*Material for the task:*
----
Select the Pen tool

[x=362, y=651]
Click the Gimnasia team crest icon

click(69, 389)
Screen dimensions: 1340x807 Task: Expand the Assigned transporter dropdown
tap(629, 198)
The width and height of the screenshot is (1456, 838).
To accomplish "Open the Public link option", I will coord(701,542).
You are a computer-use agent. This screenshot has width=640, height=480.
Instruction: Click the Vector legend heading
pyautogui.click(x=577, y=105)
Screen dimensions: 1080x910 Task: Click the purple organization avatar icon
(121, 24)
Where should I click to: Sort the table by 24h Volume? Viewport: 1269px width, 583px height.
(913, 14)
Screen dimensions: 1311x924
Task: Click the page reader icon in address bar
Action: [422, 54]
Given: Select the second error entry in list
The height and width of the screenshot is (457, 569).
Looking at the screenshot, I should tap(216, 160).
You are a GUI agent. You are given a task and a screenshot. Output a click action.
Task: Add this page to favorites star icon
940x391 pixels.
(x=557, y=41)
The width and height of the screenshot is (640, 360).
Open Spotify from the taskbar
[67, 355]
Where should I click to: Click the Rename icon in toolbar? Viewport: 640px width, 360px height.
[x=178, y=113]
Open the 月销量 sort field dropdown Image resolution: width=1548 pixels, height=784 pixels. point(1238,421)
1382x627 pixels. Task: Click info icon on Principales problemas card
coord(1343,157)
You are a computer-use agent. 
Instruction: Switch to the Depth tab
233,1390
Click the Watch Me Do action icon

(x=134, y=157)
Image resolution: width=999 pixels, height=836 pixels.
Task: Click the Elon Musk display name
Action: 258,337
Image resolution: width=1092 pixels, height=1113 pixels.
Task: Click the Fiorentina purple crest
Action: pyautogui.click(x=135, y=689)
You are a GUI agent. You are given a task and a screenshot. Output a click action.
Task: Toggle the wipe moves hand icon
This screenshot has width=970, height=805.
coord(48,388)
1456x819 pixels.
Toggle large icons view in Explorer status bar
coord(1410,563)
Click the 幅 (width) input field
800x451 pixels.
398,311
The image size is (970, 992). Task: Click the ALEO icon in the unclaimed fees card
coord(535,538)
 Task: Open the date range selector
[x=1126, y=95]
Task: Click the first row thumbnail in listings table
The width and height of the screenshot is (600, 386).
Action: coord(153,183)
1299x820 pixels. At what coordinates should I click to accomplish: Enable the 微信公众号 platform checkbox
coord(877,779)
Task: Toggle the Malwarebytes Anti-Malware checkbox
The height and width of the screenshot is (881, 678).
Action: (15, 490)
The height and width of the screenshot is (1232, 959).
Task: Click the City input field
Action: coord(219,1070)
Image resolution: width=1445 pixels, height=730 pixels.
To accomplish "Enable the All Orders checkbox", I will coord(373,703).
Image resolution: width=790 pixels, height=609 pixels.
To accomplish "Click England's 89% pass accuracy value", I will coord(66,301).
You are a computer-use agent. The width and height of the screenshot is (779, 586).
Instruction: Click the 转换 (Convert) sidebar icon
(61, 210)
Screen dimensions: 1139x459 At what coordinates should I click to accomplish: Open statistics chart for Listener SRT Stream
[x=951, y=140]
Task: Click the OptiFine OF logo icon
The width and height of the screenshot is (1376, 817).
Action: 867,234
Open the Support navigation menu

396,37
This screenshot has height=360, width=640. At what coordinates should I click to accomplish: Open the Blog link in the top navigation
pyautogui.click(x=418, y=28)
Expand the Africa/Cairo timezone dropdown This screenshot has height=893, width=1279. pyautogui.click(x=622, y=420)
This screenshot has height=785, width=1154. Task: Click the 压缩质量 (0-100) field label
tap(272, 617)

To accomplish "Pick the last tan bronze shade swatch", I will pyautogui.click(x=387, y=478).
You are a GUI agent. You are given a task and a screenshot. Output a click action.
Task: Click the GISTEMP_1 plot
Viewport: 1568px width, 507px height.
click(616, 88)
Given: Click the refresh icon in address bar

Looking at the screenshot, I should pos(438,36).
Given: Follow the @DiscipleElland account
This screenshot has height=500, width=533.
----
*Instruction:* Copy the records again from the line with "Screen dimensions: 1139x459" through the end of the records, changing "Viewport" to "Window" and leaving everything else as it is.

*Result of this task:*
Screen dimensions: 1139x459 At what coordinates should I click to accomplish: Open statistics chart for Listener SRT Stream
[x=951, y=140]
Task: Click the OptiFine OF logo icon
The width and height of the screenshot is (1376, 817).
Action: 867,234
Open the Support navigation menu

396,37
This screenshot has height=360, width=640. At what coordinates should I click to accomplish: Open the Blog link in the top navigation
pyautogui.click(x=418, y=28)
Expand the Africa/Cairo timezone dropdown This screenshot has height=893, width=1279. pyautogui.click(x=622, y=420)
This screenshot has height=785, width=1154. Task: Click the 压缩质量 (0-100) field label
tap(272, 617)

To accomplish "Pick the last tan bronze shade swatch", I will pyautogui.click(x=387, y=478).
You are a GUI agent. You are given a task and a screenshot. Output a click action.
Task: Click the GISTEMP_1 plot
Window: 1568px width, 507px height.
click(616, 88)
Given: Click the refresh icon in address bar

Looking at the screenshot, I should pos(438,36).
Given: Follow the @DiscipleElland account
This screenshot has height=500, width=533.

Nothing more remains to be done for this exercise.